El Gesticulador es un remedo del héroe, una burla a esa memoria de una revolución que existe en un imaginario colectivo. Dogmas de fe que mantuvieron la hegemonía del discurso del México dominado por el PRI durante muchas décadas.
Salvando las enormes distancias con tan emblemática obra, en Nicaragua tenemos un gesticulador. Un personaje que se asume como un férreo combatiente revolucionario y ha mantenido por 40 años la interpretación de ese personaje. Sabemos que la careta se fue partiendo y desfigurando, mostrando a un hombre estrujado en una sudadera, con paso desgarbado. Nada queda de ese gesticulador que vociferaba en plazas llenas frente a un público frenético con puño en alto, quienes participaban complementando esa atmósfera triunfalista.

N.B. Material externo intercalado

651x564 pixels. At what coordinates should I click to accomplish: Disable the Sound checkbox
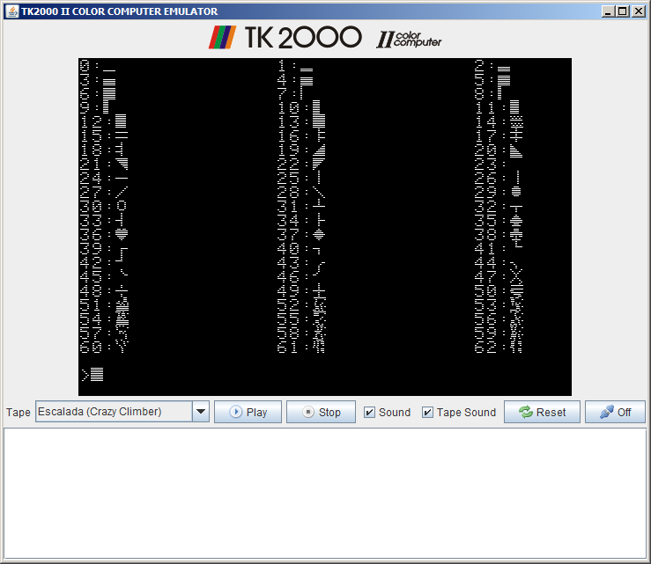click(370, 413)
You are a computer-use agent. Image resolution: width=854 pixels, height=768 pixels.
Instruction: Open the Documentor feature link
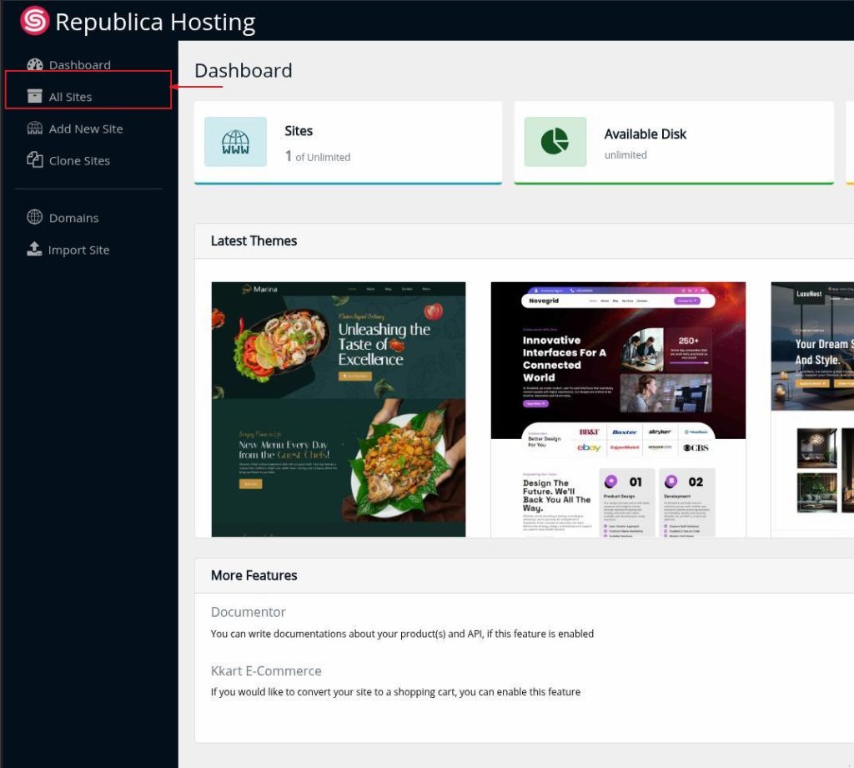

Esta vez el escenario es otro, los artificios ya no son convincentes, los parlamentos gastados y sin fuerza no tienen ninguna novedad. Sin embargo, todavía mantiene el asombro en sus detractores, aquellos que alguna vez compraron la entrada y aplaudieron esa actuación. El suspenso es también un ardid recurrente. Su fantasmal ausencia hace que se elucubren teorías que solo refuerzan el mito del comandante que pasó 7 largos años en prisión y ha mantenido ese estilo de vida, salvo cuando reaparece a ejecutar su acto.
Es una pena que todavía haya incautos que sean partícipes de ese deplorable espectáculo; a gritos piden con afiches, memes y declaraciones que aparezca el gesticulador, una vez más queremos que nos ofrezca su único número. Ya se sabe que nos engaña, pero queremos verlo, decrépito y ridículo, ejecutando su magna opera del absurdo.
Los teloneros del comandante ejecutan la fanfarria y anuncian la llegada del rey que, todos saben, está desnudo, pero nadie se atreve a decirle que el sastre lo ha engañado y lo que muestra son sus carnes flácidas, su desganada voz, sus prominentes huesos que cargan un inservible chaleco que lo sostiene para que un ventarrón no lo tumbe.
El Gesticulador mueve los hilos a través de su titiritera, quien como el triste poeta del rey burgués, le da vuelta a la manivela del organillo, para que el mito siga sonando en ese imaginario colectivo que lo enarbola inmortal; o lo quieren tras las rejas, o en la luneta apolillada del circo de las rarezas, donde lo llegarán a ver como un ser que nació deforme, que tuvo momentos de gloria y hoy se conforma con un aplauso porque le recuerda quien fue, el mayor embuste revolucionario, que logró hacernos llorar, reír, revolvernos de ira, rabia, asco, euforia, ansiedad, pero jamás indiferencia.
El comandante y su tramoyista siempre logran su cometido, hacernos creer lo que revela César Rubio, el personaje de Usigli: “Es que ya no hay mentira…ya me he vuelto verdadero”.